Demystifying Azure Security - Azure Policies - 2 - Assigning a Policy@20aman Dec 27, 2017
This blog post is part of the Demystifying Azure Security series. All posts in the series can be found here: Demystifying Azure Security - Series Index
In this post, we will view the policies in action. Policy assignment is very easy on the Azure Portal. We will be assigning a built-in policy at a subscription scope.
Accessing the Policies in the Azure portal
Begin by accessing the Policies in the Azure Portal. To do this follow the below steps:
- Navigate to Subscriptions (via All Services or the navigation sidebar)
- Select the subscription for which you want to view the Policies
- Scroll down to the "Settings" category in the menu of the subscription
- Click on "Policies" to access the policies in Azure
Assigning the Built-in Policies
To perform the assignment, click on "Assign Policy" from either Compliance or the Assignment tabs.
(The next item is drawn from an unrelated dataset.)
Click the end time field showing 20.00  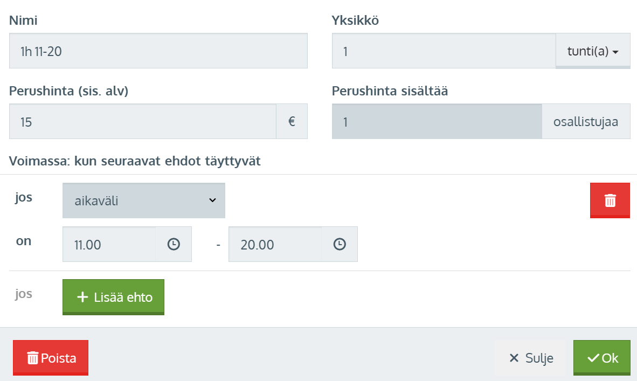pyautogui.click(x=275, y=244)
In the new blade, provide the value for the:
- Policy to be applied
- Name and Description of the Policy. The name will be the name of the policy selected by default. As a best practice ensure to provide the detailed description.
- Assigned by will be your name by default
- You can select the pricing tier between Free and Standard. You will get the compliance evaluation of the resources in your environment against the policy with the Standard pricing tier
- Scope for the Policy
- Exclusions from the Policy
- Any additional parameters related to the policy
To select from the policies, click on the blue button with an ellipse (i.e. 3 dots) in front of the Policy box. This will popup another blade for all the Policy definitions.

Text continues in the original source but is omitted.